■ **How to complete this task**:
Each entry, from beginning to end, is to be transcribed verbatim.

■ **Supplied entries**:
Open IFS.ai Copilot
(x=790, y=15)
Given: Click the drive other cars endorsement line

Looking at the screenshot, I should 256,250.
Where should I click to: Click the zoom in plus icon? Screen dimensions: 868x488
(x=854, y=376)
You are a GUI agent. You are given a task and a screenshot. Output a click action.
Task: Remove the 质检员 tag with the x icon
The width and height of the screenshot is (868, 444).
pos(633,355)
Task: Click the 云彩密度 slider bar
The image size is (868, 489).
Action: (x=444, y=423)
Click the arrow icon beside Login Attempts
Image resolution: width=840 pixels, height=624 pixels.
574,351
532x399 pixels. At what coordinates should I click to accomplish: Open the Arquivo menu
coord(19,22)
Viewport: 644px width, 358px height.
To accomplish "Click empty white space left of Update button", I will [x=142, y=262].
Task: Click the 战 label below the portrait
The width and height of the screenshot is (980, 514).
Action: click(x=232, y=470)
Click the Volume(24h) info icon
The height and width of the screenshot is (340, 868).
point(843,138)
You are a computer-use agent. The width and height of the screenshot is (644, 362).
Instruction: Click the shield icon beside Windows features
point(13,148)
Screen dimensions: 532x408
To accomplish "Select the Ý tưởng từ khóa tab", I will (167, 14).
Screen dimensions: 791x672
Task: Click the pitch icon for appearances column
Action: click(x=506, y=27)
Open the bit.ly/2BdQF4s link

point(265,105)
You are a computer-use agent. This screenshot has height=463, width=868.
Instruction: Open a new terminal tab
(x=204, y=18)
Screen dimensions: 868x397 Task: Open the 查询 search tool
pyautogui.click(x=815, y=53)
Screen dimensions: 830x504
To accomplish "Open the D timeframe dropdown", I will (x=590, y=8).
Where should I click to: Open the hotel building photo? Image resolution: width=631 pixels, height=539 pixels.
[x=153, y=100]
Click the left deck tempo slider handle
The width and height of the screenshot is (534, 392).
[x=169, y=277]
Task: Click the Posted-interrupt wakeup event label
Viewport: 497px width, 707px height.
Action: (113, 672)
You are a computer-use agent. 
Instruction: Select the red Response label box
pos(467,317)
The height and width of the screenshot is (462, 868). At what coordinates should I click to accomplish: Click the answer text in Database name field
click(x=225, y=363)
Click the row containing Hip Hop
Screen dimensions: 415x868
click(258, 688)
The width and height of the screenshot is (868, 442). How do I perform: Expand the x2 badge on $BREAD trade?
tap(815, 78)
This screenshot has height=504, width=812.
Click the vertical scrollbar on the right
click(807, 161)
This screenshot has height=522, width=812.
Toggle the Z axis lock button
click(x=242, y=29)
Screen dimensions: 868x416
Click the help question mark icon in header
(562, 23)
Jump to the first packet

■ **Written reply**:
Open IFS.ai Copilot
(x=790, y=15)
Given: Click the drive other cars endorsement line

Looking at the screenshot, I should 256,250.
Where should I click to: Click the zoom in plus icon? Screen dimensions: 868x488
(x=854, y=376)
You are a GUI agent. You are given a task and a screenshot. Output a click action.
Task: Remove the 质检员 tag with the x icon
The width and height of the screenshot is (868, 444).
pos(633,355)
Task: Click the 云彩密度 slider bar
The image size is (868, 489).
Action: (x=444, y=423)
Click the arrow icon beside Login Attempts
Image resolution: width=840 pixels, height=624 pixels.
574,351
532x399 pixels. At what coordinates should I click to accomplish: Open the Arquivo menu
coord(19,22)
Viewport: 644px width, 358px height.
To accomplish "Click empty white space left of Update button", I will [x=142, y=262].
Task: Click the 战 label below the portrait
The width and height of the screenshot is (980, 514).
Action: click(x=232, y=470)
Click the Volume(24h) info icon
The height and width of the screenshot is (340, 868).
point(843,138)
You are a computer-use agent. The width and height of the screenshot is (644, 362).
Instruction: Click the shield icon beside Windows features
point(13,148)
Screen dimensions: 532x408
To accomplish "Select the Ý tưởng từ khóa tab", I will (167, 14).
Screen dimensions: 791x672
Task: Click the pitch icon for appearances column
Action: click(x=506, y=27)
Open the bit.ly/2BdQF4s link

point(265,105)
You are a computer-use agent. This screenshot has height=463, width=868.
Instruction: Open a new terminal tab
(x=204, y=18)
Screen dimensions: 868x397 Task: Open the 查询 search tool
pyautogui.click(x=815, y=53)
Screen dimensions: 830x504
To accomplish "Open the D timeframe dropdown", I will (x=590, y=8).
Where should I click to: Open the hotel building photo? Image resolution: width=631 pixels, height=539 pixels.
[x=153, y=100]
Click the left deck tempo slider handle
The width and height of the screenshot is (534, 392).
[x=169, y=277]
Task: Click the Posted-interrupt wakeup event label
Viewport: 497px width, 707px height.
Action: (113, 672)
You are a computer-use agent. 
Instruction: Select the red Response label box
pos(467,317)
The height and width of the screenshot is (462, 868). At what coordinates should I click to accomplish: Click the answer text in Database name field
click(x=225, y=363)
Click the row containing Hip Hop
Screen dimensions: 415x868
click(258, 688)
The width and height of the screenshot is (868, 442). How do I perform: Expand the x2 badge on $BREAD trade?
tap(815, 78)
This screenshot has height=504, width=812.
Click the vertical scrollbar on the right
click(807, 161)
This screenshot has height=522, width=812.
Toggle the Z axis lock button
click(x=242, y=29)
Screen dimensions: 868x416
Click the help question mark icon in header
(562, 23)
Jump to the first packet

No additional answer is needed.